Lecture: Queries in a Sharded Cluster which is a part of Chapter 3 of course M103, at 2:13 states “With skip(), mongos performs the skipping on the merged set of results, and doesn’t push anything down to the shard level.”
Furthermore, the notes below this lecture explains a specific case where skip() is used with limit(). It states “When used in conjunction with a limit(), the mongos will pass the limit plus the value of the skip() to the shards to ensure a sufficient number of documents are returned to the mongos to apply the final limit() and skip() successfully.”
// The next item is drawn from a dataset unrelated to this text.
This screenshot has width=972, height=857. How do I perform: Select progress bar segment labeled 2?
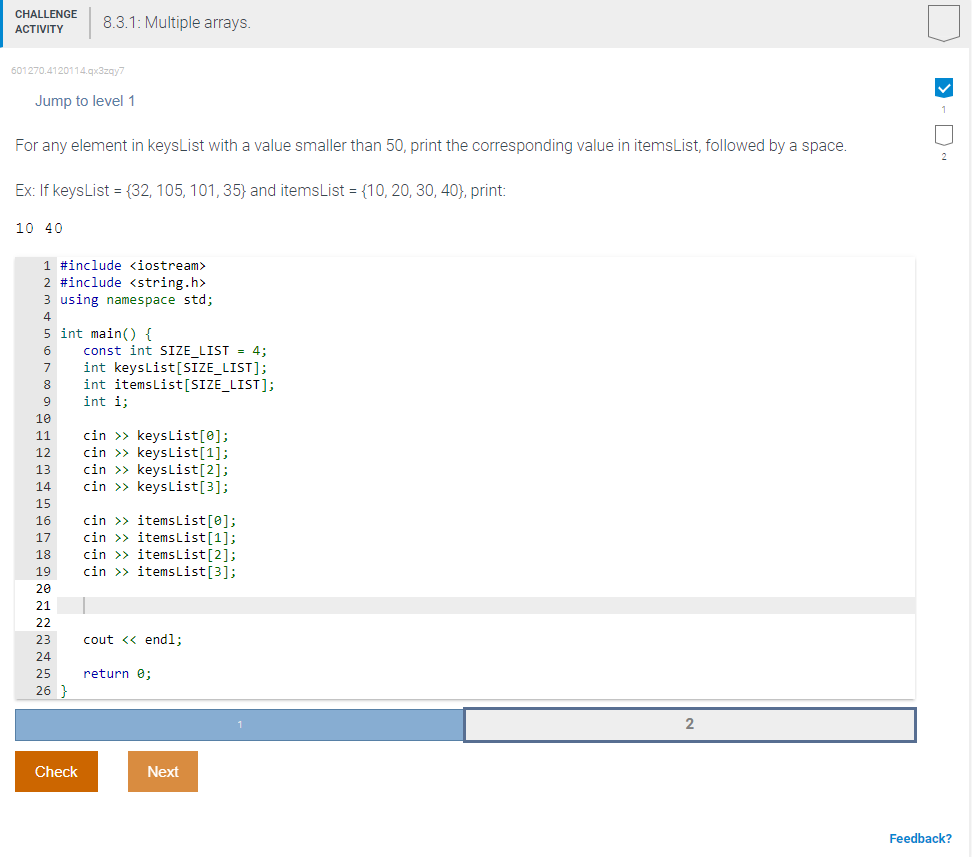tap(689, 725)
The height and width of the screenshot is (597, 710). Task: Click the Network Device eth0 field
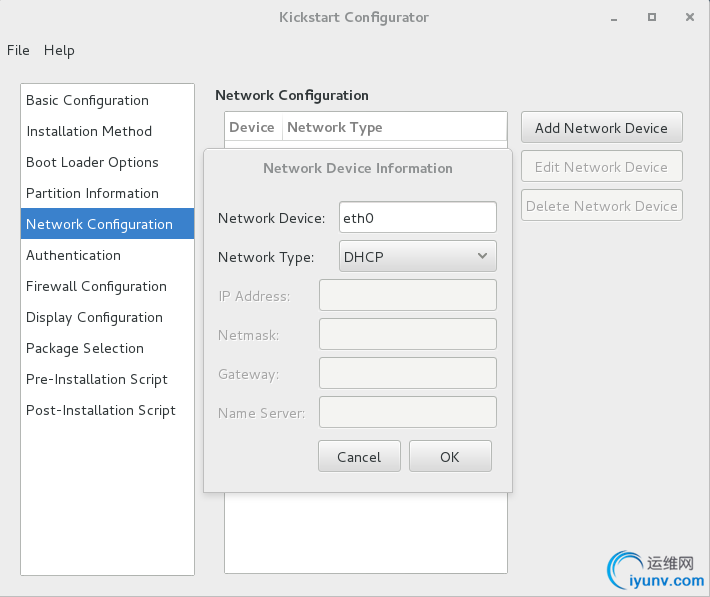(418, 217)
Thus as per course M103, Skipping is not performed on the individual shards, but is performed only once, on the final merged results.
However, course M201 states otherwise.
Lecture: Performance Considerations in Distributed Systems Part 2, which is a part of Chapter 5 of course M201, at 4:40 states “Mongos will select the designated shards. A local Skip and Limit will be performed, and once those results are done, a final merge of that result set is performed on the primary shard, and then the result is sent back to our client through the mongos.”
Following process flow taken from this Lecture.
Can MongoDB University TA team please explain this contradiction between the 2 lectures from courses M103 and M201?
As per my understanding, if skip() is performed at local shard levels, i.e. before deriving the final set of merged documents, then there are high chances that the local skips will end up skipping the wrong documents; thus, the final resultant set of documents after the merge will be incorrect. However, I will let you guys clarify / confirm this please… Thanks!